_Material for the task_.

• • • • • • •

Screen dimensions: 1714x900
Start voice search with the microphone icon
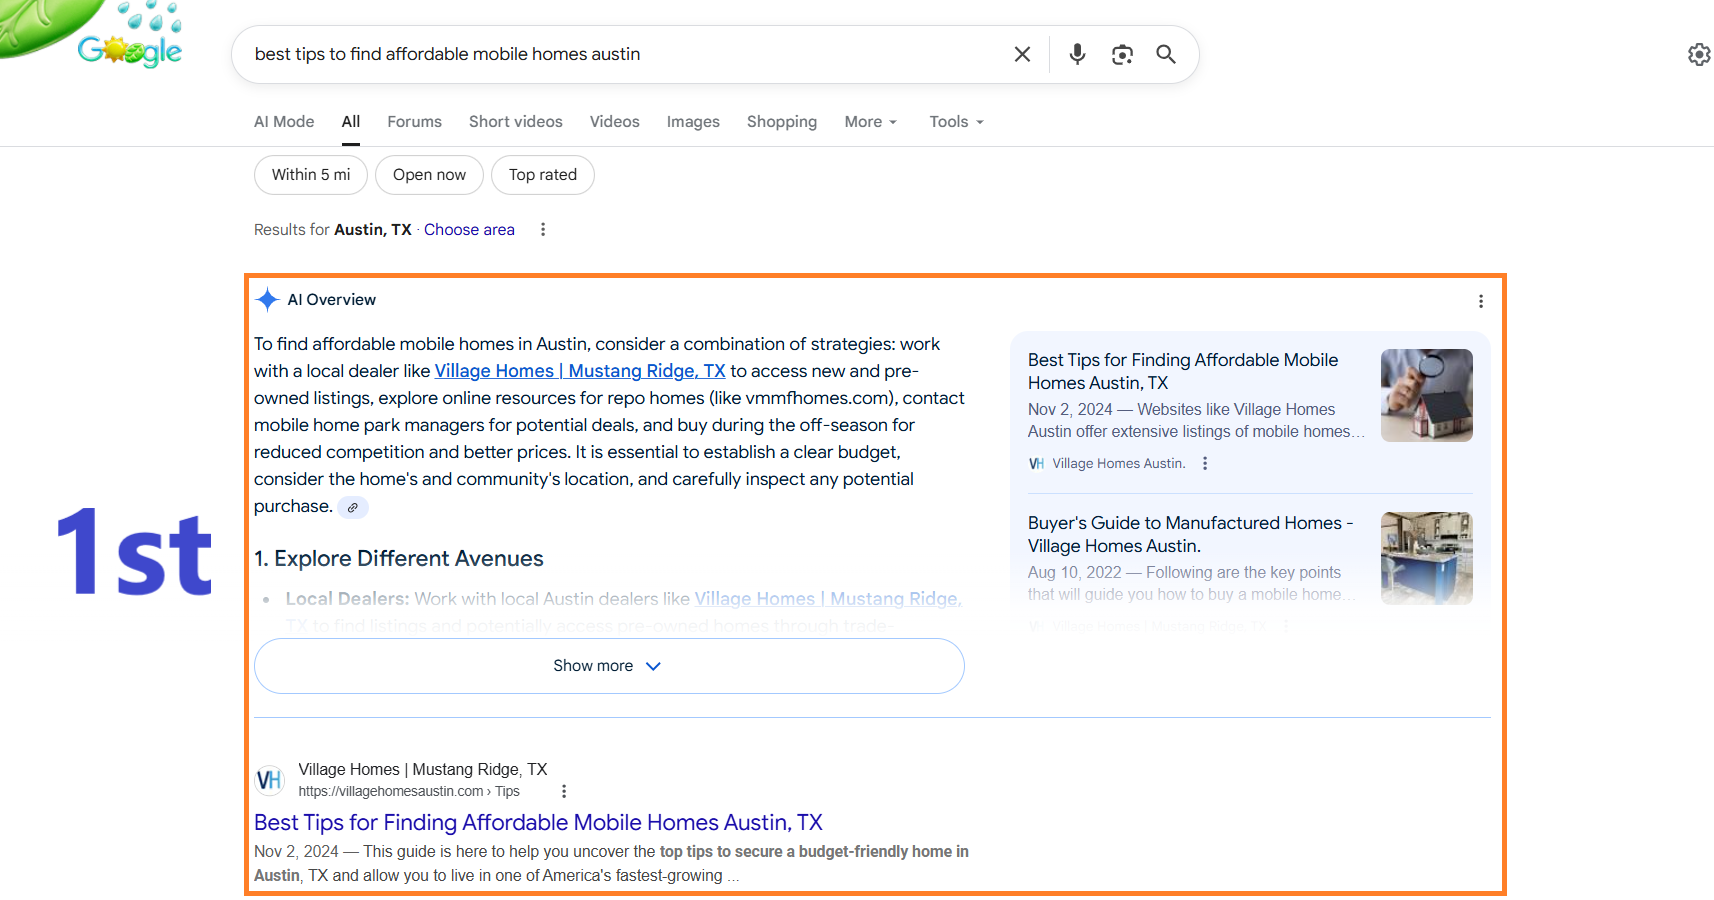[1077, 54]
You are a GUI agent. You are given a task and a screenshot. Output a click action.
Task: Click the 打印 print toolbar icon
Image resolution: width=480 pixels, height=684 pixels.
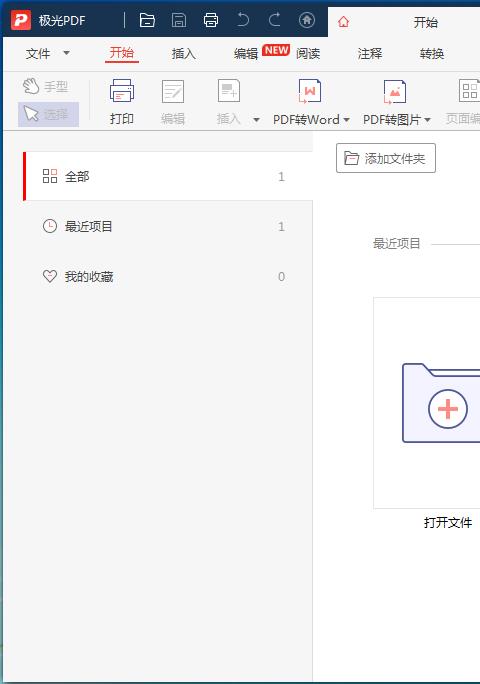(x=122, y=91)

• • • • • • •

_Task item_. Repeat every entry above exactly; images stay out of the copy.

_Result below_.
Screen dimensions: 1714x900
Start voice search with the microphone icon
[1077, 54]
You are a GUI agent. You are given a task and a screenshot. Output a click action.
Task: Click the 打印 print toolbar icon
Image resolution: width=480 pixels, height=684 pixels.
(x=122, y=91)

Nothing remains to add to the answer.